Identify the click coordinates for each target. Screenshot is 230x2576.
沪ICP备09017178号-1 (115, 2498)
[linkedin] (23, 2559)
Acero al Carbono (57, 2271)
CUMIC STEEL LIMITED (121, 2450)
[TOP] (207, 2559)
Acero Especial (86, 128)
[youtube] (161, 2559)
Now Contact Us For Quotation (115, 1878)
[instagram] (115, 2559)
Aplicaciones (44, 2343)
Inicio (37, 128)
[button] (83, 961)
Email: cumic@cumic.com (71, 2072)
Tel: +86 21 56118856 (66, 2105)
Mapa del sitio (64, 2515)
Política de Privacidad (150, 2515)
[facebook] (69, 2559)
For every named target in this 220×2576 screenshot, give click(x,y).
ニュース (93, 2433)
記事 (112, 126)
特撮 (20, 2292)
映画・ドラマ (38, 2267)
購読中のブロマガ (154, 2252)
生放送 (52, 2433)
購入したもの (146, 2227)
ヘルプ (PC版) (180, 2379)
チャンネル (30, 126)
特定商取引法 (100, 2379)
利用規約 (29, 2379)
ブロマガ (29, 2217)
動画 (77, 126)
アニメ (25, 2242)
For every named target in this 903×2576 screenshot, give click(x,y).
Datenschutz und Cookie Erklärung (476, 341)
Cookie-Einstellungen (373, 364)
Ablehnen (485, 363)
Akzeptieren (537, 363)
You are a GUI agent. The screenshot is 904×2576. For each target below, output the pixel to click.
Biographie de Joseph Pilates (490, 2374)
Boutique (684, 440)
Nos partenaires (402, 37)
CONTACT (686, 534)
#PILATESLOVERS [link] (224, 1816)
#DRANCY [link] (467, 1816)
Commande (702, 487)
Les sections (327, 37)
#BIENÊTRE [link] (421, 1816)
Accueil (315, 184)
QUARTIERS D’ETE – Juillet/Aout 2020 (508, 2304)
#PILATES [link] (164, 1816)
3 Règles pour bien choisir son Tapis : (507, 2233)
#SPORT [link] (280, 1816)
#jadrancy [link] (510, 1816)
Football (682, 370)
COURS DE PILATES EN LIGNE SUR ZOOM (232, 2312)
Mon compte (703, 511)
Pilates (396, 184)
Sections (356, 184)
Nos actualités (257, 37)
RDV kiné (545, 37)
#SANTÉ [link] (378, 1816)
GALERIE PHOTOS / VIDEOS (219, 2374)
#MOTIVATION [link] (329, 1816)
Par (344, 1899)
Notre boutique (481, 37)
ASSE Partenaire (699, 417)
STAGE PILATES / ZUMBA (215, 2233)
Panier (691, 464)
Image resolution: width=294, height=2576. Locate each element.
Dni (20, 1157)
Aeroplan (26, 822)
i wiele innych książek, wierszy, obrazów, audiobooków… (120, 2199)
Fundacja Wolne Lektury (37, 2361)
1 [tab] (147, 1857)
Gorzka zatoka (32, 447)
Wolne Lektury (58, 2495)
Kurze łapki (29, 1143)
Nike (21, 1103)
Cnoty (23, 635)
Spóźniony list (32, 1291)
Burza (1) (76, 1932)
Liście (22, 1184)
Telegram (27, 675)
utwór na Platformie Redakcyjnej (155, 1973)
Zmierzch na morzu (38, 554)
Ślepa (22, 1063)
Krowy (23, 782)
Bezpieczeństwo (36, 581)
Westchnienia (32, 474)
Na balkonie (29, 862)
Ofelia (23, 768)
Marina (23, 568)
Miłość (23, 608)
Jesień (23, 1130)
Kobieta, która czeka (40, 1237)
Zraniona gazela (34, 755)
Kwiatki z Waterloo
####################
## Activity
Above are the records; from them, give again exactly the lines from the one containing "Sections (356, 184)" to the one containing "Aeroplan (26, 822)", both lines included, and nothing more.

## Answer to this exercise
Sections (356, 184)
Nos actualités (257, 37)
RDV kiné (545, 37)
#SANTÉ [link] (378, 1816)
GALERIE PHOTOS / VIDEOS (219, 2374)
#MOTIVATION [link] (329, 1816)
Par (344, 1899)
Notre boutique (481, 37)
ASSE Partenaire (699, 417)
STAGE PILATES / ZUMBA (215, 2233)
Panier (691, 464)
Image resolution: width=294, height=2576. Locate each element.
Dni (20, 1157)
Aeroplan (26, 822)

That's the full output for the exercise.